Fashion Industry Waste has become a major concern for both consumers and governments which have increasingly begun pressuring brands to tackle this issue. Hopefully, Demand Planning with the help of AI, On-demand Production or Microfactories can help the sector to stop overproduction.
Excess production in the garment industry
The French Government is working on legislation to ban fashion brands from throwing away or destroying unsold clothes by 2022, announced Edouard Philippe on the 4th of June 2019. According to the government, about 800 millions euros of unsold goods are thrown away each year.
“Too many companies feel OK with just throwing away or destroying the shoes or the clothing that haven’t been sold,” French Deputy Ecology Minister Brune Poirson said at the recently concluded Copenhagen Fashion Summit. “You can’t do this anymore. It’s shocking.”
The problem of excess product is endemic in the garment industry. It has led to constant discounting, dumping of unsold clothes to lower-income countries and in the worst case, stock destruction i.e. burning of perfectly wearable clothes. According to the Pulse Of The Fashion Industry Report 2019, clothing production is expected to hit 102 million tons by 2030. That’s a whopping 64.5% rise from 62 million tons in 2017.
While France has taken the lead on tackling the challenge of overproduction and waste, one can expect other countries to proceed with similar legislative measures. That translates into a paradigm shift for the fashion brands. They will have no choice but to change the way they operate and address the question ‘how much to produce’ with vigour.
“They will have no choice but to change the way they operate and address the question ‘how much to produce’ with vigour.”
Personalized Production and Technology to fight clothing waste
Indeed the ask is challenging as brands need to respond to trends and changing customer demands in a fiercely competitive landscape. However, companies now have an opportunity of using technology-based tools to find answers that are backed by precision. Such tools also bring more transparency to the global supply chain and enable personalized production. By 2025, personalized luxury goods will grow by 130% thanks to demand from millennials (source: CB Insights).
This new ecosystem of fashion production and stock management is more connected. Artificial intelligence (AI) and advanced analytics help with breaking down of the silos of the traditional organisation and bring together the design, production, sales and marketing teams to work towards improving end-to-end efficiencies, supply chain flexibility and higher sell-throughs.
Trend Forecasting and Demand Planning
The product journey begins with trends that are integral to the nature of fashion. But due to the pace of social-media driven trends, companies often miss weak signals that could lead to faulty trend forecasts and product assortment plans. It is estimated that AI can reduce forecasting errors by up to 50% as well as reduce total inventory by 20-50% as per the 2017 McKinsey study, ‘Smartening Up With AI’. Heuritech is a personalized market intelligence platform that helps with accurate trend prediction and sales forecasts to enable stock planning. Its AI mines Instagram for trends that are emerging amongst the target audience. And that data is correlated with the brand’s past sales to optimise production and demand planning. The Heuritech tools are applicable to large as well as small-batch production i.e. planning a one-year production timeline or one that is much shorter.

════════════════════

- Do this -
Please quote the passage on fashion industry waste word for word, between "Personalized Production and" and "(source: CB Insights).", inclusive.

- Collected data -
════════════════════

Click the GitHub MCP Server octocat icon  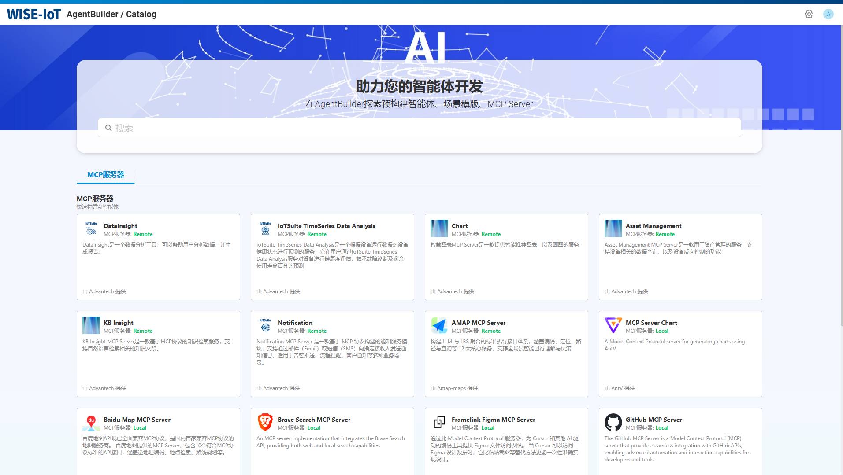click(613, 422)
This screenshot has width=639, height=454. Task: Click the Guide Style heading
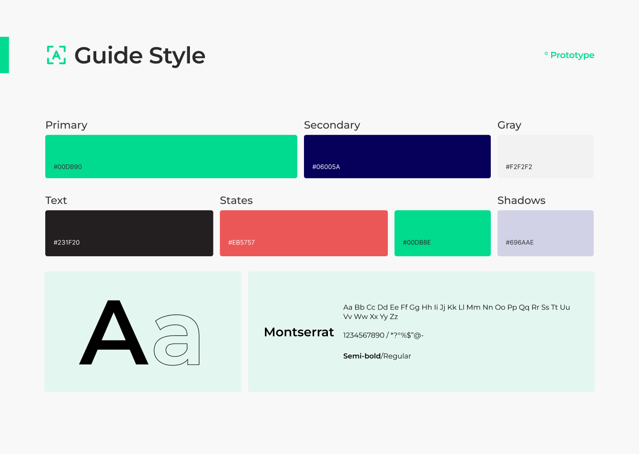click(x=140, y=56)
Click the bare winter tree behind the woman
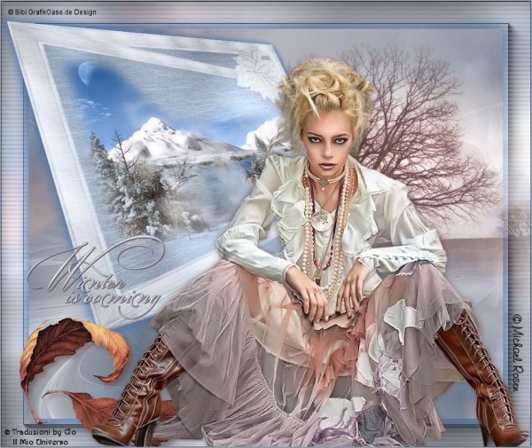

════════════════════

- Solution for this task -
Personalized Production and Technology to fight clothing waste
Indeed the ask is challenging as brands need to respond to trends and changing customer demands in a fiercely competitive landscape. However, companies now have an opportunity of using technology-based tools to find answers that are backed by precision. Such tools also bring more transparency to the global supply chain and enable personalized production. By 2025, personalized luxury goods will grow by 130% thanks to demand from millennials (source: CB Insights).